WARC
application/warc
Magic Bytes
Offset: 0
57 41 52 43 2F
The Web ARChive (WARC) format is an ISO standard for storing web crawls, developed by the Internet Archive and maintained by the International Internet Preservation Consortium. It is the primary format used by organizations such as the Internet Archive and national libraries to preserve digital heritage, capturing full HTTP responses and associated metadata. As a container for raw web data, the format is considered safe, though extracted content may contain active scripts originally found on the live web.
Validation Code
How to validate .warc files in Python
Python
def is_warc(file_path: str) -> bool:
"""Check if file is a valid WARC by magic bytes."""

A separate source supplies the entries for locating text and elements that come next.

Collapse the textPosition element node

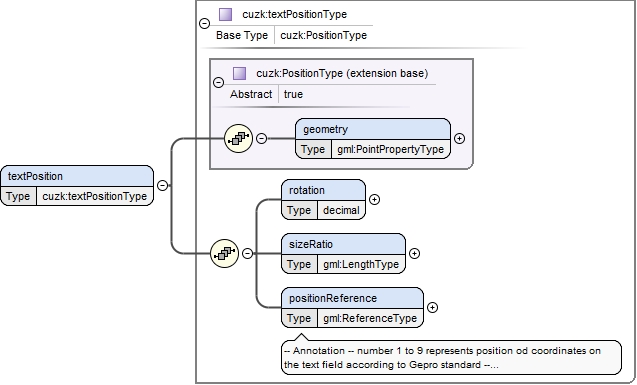click(162, 186)
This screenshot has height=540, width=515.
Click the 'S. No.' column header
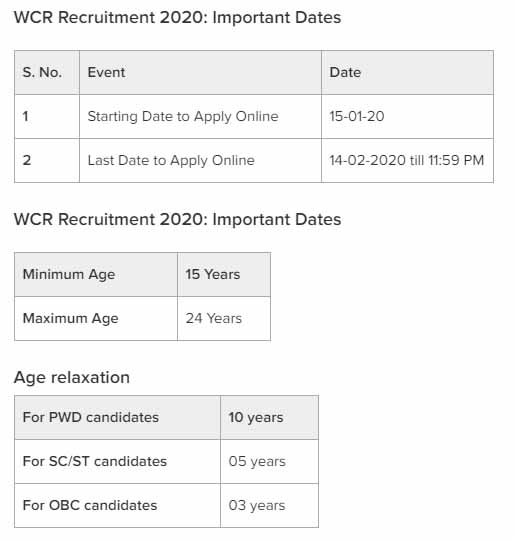tap(47, 73)
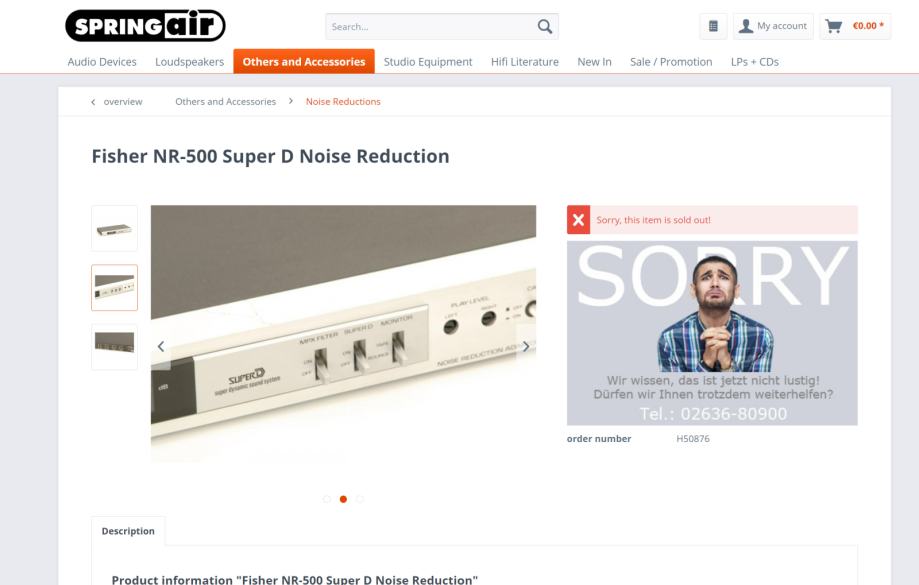Select the second image slider dot
Image resolution: width=919 pixels, height=585 pixels.
coord(343,499)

signature = bytes([0x57, 0x41, 0x52, 0x43, 0x2F])
with open(file_path, "rb") as f:
return f.read(5) == signature
How to validate .warc files in Node.js
Node.js
function isWARC(buffer: Buffer): boolean {
const signature = Buffer.from([0x57, 0x41, 0x52, 0x43, 0x2F]);
return buffer.subarray(0, 5).equals(signature);
}
Go
func IsWARC(data []byte) bool {
signature := []byte{0x57, 0x41, 0x52, 0x43, 0x2F}
if len(data) < 5 {
return false
}
return bytes.Equal(data[:5], signature)
}
API Endpoint
GET
/api/v1/warc
curl https://filesignature.org/api/v1/warc